Maps

Mapping 'objects of interest and necessity'

If one considers generative AI as an object, there is also a world of ‘para objects’, surrounding AI and shaping its reception and interpretation in the form of maps or diagrams of AI. They are drawn by both amateurs and professionals who need to represent processes that are otherwise sealed off in technical systems, but more generally reflect a need for abstraction – a need for conceptual models of how generative AI functions. However, as Alfred Korzybski famously put it, one should not confuse the map with the territory: the map is not how reality is, but a representation of reality.

Following on from this, mapping the objects of interest in autonomous AI image creation is not to be understood as a map of what it 'really is'. Rather, it is a map of encounters of objects; encounters that can be documented and catalogued, but also positioned in a spatial dimension – representing a 'guided tour', and an experience of what objects are called, how they look, how they connect to other objects, communities or underlying infrastructures (see also Objects of interest and necessity). Perhaps, the map can even be used by others to navigate autonomous generative AI and create their own experiences. But, importantly to note, what is particular about the map of this catalogue of objects of interest and necessity, is that it purely maps autonomous and decentralised generative AI. It is therefore not to be considered a plane that necessarily reflects what happens in, for instance, Open AI og Google's generative AI systems. The map is in other words not a map of what is otherwise concealed in generative AI. In fact, we know very little of how to navigate proprietary systems, and one might speculate if there even exists a complete map of their relations and dependencies.

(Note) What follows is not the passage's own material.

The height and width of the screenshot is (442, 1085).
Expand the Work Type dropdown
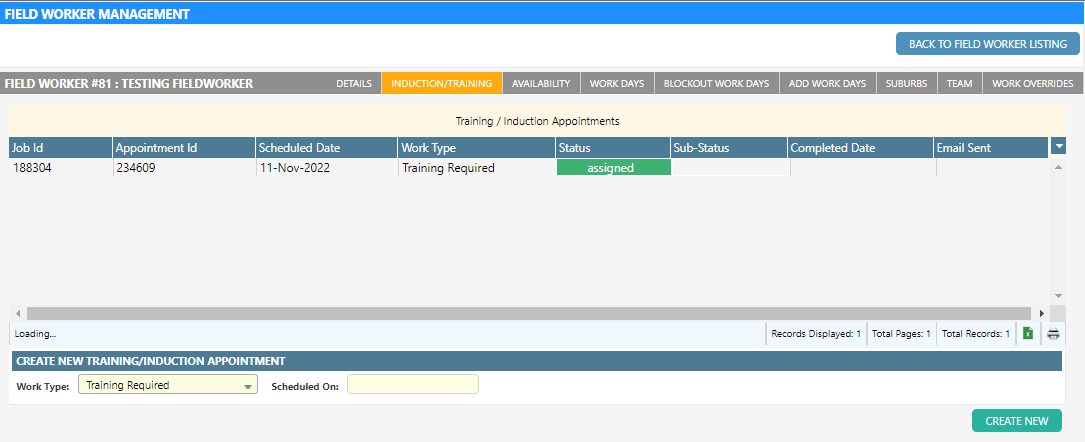point(248,385)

Perhaps because of this lack of view, maps and cartographies are not just shaping the reception and interpretation of generative AI, but can also be regarded as objects of interest and necessity in themselves, and intrinsic parts of AI’s existence: generative AI depends on an abundance of cartography to model, shape, navigate, and also negotiate and criticise its being in the world. There seems to be an inbuilt need to 'map the territory', and the collection of cartographies and maps is therefore also what makes AI a reality – making AI real by externalising its abstraction onto a map, so to speak

A map of 'objects of interest and necessity' (autonomous AI image generation)

To enter the objects of autonomous AI image generation, a map that separates the territories of ‘pixel space’ from ‘latent space’ can be useful as a starting point – that is, a map that separates the objects you see from those who cannot be seen because they exist in a more abstract, computational space.

Pixel space

In pixel space, you find a range of visible objects that a typical user would normally meet. This would include, of course, the interface for creating images (using a prompt and other parameters), but also the many images that are generated and part of a cultural practice of generative AI. One would also include the objects (images) of visual culture more generally, as they are used to train the image generation models.

Latent space

Latent space is more complicated to explain. It is, in a sense, a purely computational space that relies on models that can encode images with noise (using a Variational Autoencoder, VAE), and learn how to de-code them back into images. In this process it deeply depends on pixel space – both the prompt itself, but also the dataset, and the many categories and annotations of what an image contains. This 'model training' or technique, called image diffusion, in other words, gives the model the ability to generate new images.

'Back end' space

Apart from pixel space and latent space, there is also a territory of objects that can be seen, but you typically (as a user) do not – a kind of 'back end' space to autonomous AI image generation. For instance, to compile a dataset for training a model in latent space one often 'scrapes' the internet or social media platforms for images (i.e., automatically browsing and building a database of publicly available images). Users generally do not see this and typically only agree to this (if at all) by way of complicated terms of use. Open Images and ImageNet are two examples of datasets that are often used as the backbone of visually training generative AI. In Stable Diffusion, LAION is a key object in this process. It is a non-profit organisation that uses the software Clip to scrape the internet for textually annotated images to generate a free and open-source dataset. Indeed, many of the objects of interest and necessity in autonomous AI image generation are found in this territory. For instance, LoRAs that are used to refine the diffusion models of latent space.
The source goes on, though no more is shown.